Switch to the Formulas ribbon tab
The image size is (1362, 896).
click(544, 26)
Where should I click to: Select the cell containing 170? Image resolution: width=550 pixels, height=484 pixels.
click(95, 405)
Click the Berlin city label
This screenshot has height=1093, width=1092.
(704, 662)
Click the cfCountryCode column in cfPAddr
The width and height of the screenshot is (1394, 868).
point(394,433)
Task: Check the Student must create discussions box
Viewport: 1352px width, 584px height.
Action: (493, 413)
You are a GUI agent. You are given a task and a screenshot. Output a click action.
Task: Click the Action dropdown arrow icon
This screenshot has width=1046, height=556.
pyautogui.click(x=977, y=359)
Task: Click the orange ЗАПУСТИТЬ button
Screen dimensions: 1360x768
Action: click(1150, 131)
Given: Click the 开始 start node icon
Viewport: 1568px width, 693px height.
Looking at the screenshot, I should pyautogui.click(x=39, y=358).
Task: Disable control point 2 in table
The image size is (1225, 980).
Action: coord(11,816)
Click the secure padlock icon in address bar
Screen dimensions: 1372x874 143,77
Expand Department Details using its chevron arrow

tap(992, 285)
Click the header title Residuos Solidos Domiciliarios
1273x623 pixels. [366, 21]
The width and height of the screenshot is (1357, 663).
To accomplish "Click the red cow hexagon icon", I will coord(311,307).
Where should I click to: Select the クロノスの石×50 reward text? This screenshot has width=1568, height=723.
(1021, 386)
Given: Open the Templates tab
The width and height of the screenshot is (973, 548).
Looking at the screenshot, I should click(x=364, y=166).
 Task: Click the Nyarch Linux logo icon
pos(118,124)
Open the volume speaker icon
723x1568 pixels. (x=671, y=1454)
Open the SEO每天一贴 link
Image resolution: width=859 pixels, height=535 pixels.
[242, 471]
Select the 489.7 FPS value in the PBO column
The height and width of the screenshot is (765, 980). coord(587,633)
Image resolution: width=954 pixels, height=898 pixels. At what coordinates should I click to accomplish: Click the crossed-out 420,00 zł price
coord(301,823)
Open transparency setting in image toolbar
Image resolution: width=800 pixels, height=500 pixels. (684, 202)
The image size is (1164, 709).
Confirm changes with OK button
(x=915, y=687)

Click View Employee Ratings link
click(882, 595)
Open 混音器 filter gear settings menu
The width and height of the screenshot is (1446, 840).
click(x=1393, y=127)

→ Goal: Please format the listing, from the line with "Select the 489.7 FPS value in the PBO column" through the end, as a two-column CSV headed instruction and action. Each row pairs one text with its answer, both in quoted fields, with line breaks turned into spaces.

→ Finished exercise:
instruction,action
"Select the 489.7 FPS value in the PBO column","The height and width of the screenshot is (765, 980). coord(587,633)"
"Image resolution: width=954 pixels, height=898 pixels. At what coordinates should I click to accomplish: Click the crossed-out 420,00 zł price","coord(301,823)"
"Open transparency setting in image toolbar","Image resolution: width=800 pixels, height=500 pixels. (684, 202)"
"The image size is (1164, 709). Confirm changes with OK button","(x=915, y=687)"
"Click View Employee Ratings link","click(882, 595)"
"Open 混音器 filter gear settings menu The width and height of the screenshot is (1446, 840).","click(x=1393, y=127)"